Head coach Zac Taylor
recognized Simmons' organizational skills when he appointed him assistant head
coach during the offseason and while that probably kept interested teams at
bay, it has also helped the club.
"He's a guy I turn
to 20 times a day," Taylor says. "(We) talk about the roster, talk
about schedules, talk about how to handle the game, how we're going to win this
game on Sunday. I run everything that I'm thinking through him. He's been a great, great
resource for me."
If Williams can hear Simmons in his head, Simmons can also hear
Williams. He could hear him watching the tape of last Sunday's game. He heard
him on that last punt return with two minutes left and the Bengals needing the
29 yards Alex Erickson got them to stay in it.
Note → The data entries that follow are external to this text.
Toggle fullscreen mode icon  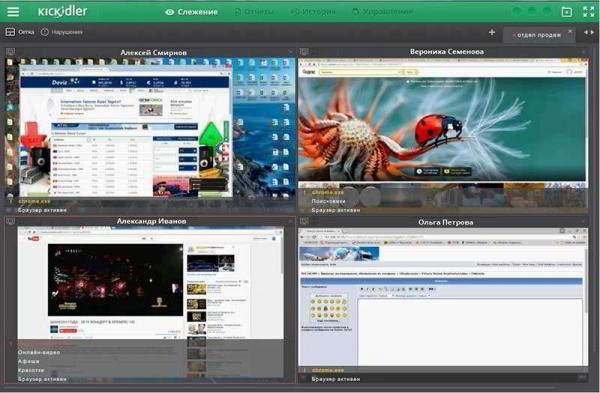click(589, 11)
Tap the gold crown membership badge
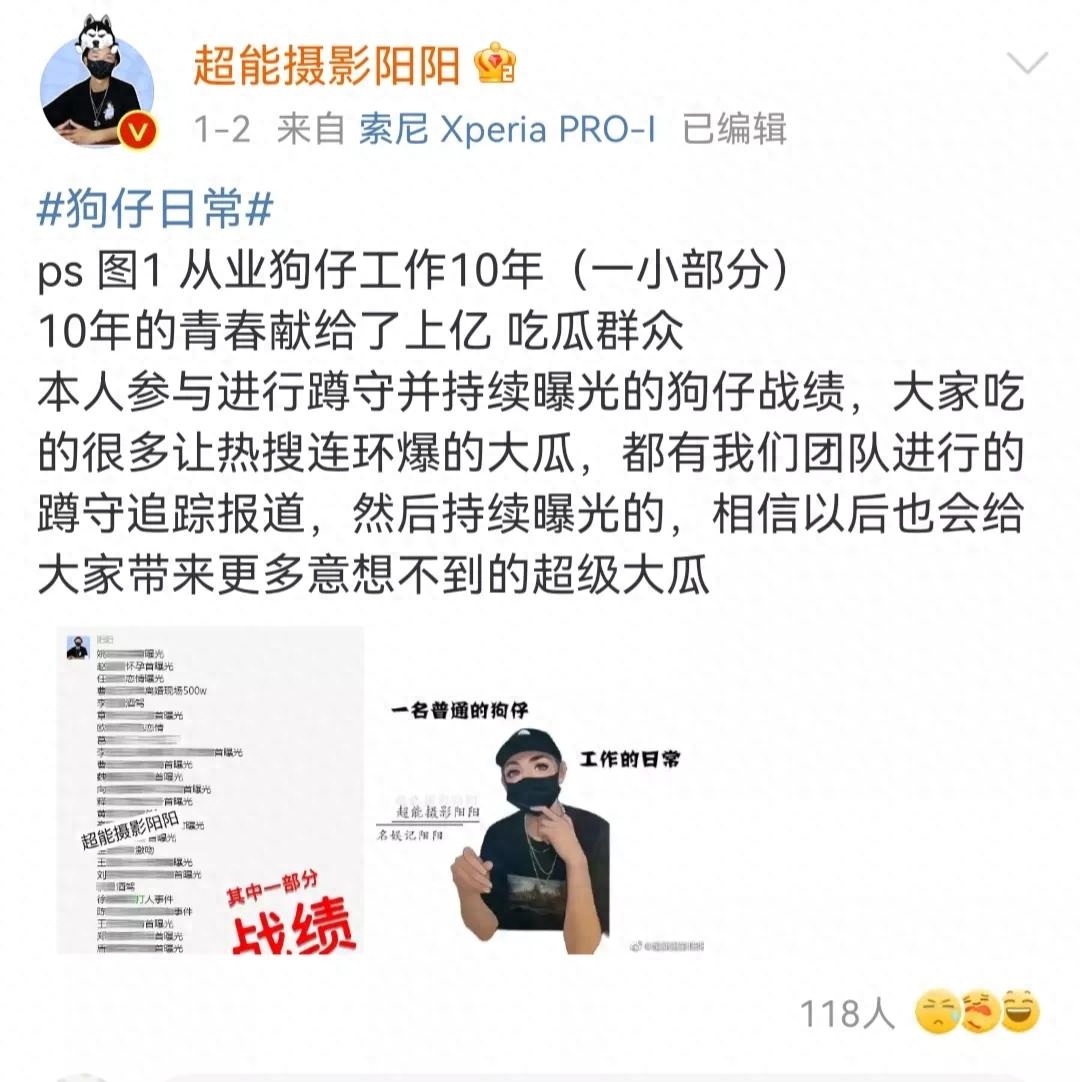 495,63
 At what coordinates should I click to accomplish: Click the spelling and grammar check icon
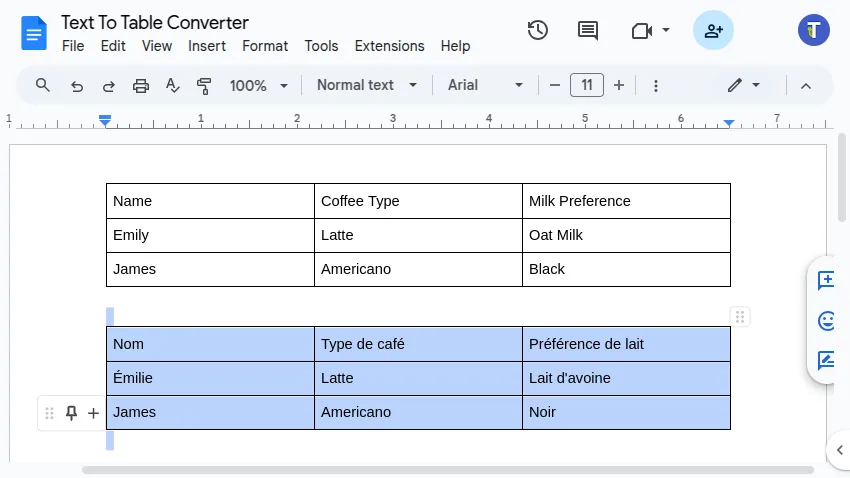click(x=173, y=86)
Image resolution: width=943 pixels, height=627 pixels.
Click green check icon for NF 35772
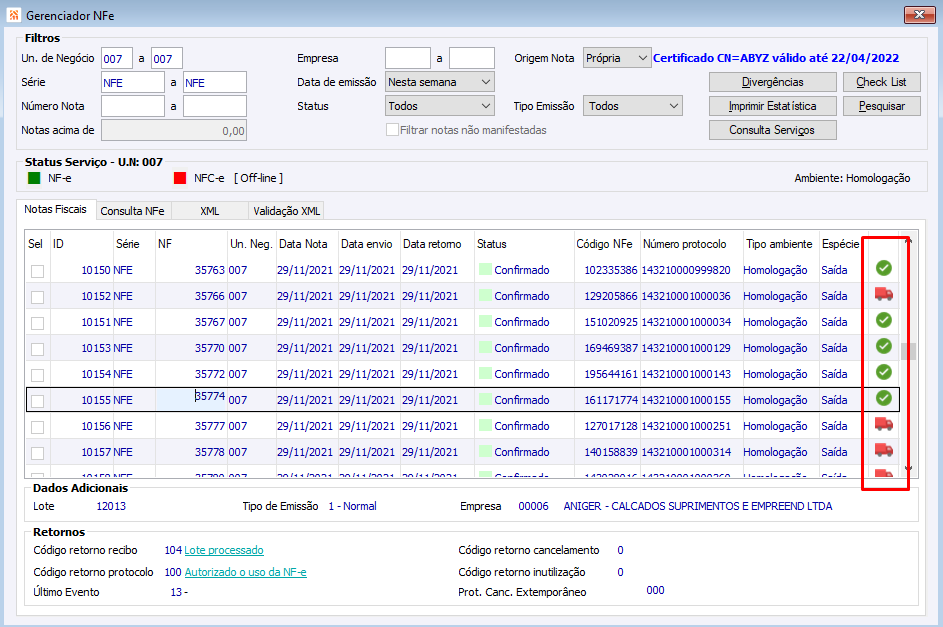[883, 372]
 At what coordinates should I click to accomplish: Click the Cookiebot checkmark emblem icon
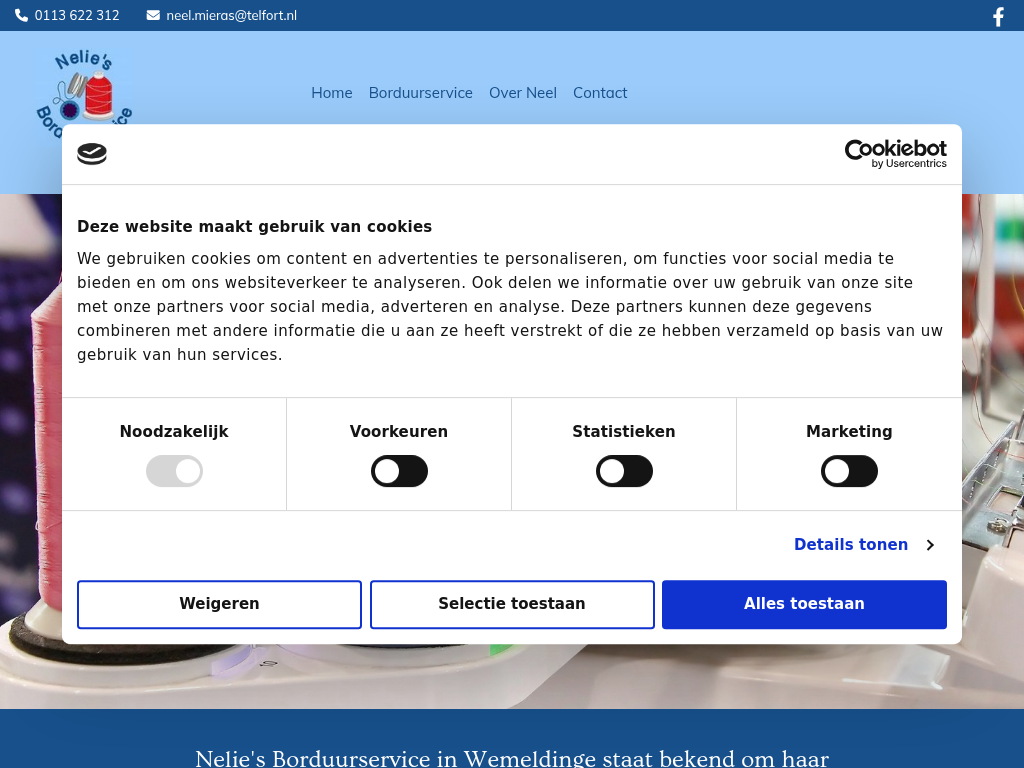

"I think our guys like the challenge of going against a
team ranked like that," Simmons says. "They care about winning and
doing the job well."
With pros like Williams. He blocked the gunner out of bounds and
went back on the field to help out and get another block. That was after he
helped spring Wilson for his franchise-long 103-yard kick return in the first
quarter. It was after he ran seven yards on fourth down with a fake punt two
weeks after he got 39 against the Steelers with another one.
That's how Simmons sees his unit. Everyone, and maybe most
importantly his captain, a veteran like Williams who lost his starting safety
job this year, making a big contribution no matter what.
"It's hard," Williams says of trying to adjust to a
different role. "It's hard. Everyone sets out to have goals and standards
and seeing it not come true, you deal with it. You do what you can to get over
it, get through it and help your team."
So that means watching tape of the 5-7, 171-pound Grant gobbling
up nearly 14 yards per return while taking one 88 for a score. "The little
returner is really good," says Williams, who leads a crew that is ninth
covering punts despite the revolving door at cornerback. Wilson, the Bengals'
defending NFL kick return champ, has moved up to sixth and faces a Miami kick
cover team that has put teams inside the 20 nine times when Sanders doesn't
boot it out of the end zone.
"It should be a nice little game," Williams says.
"Two good (units). Two coaches that came up together. Let the chips fall.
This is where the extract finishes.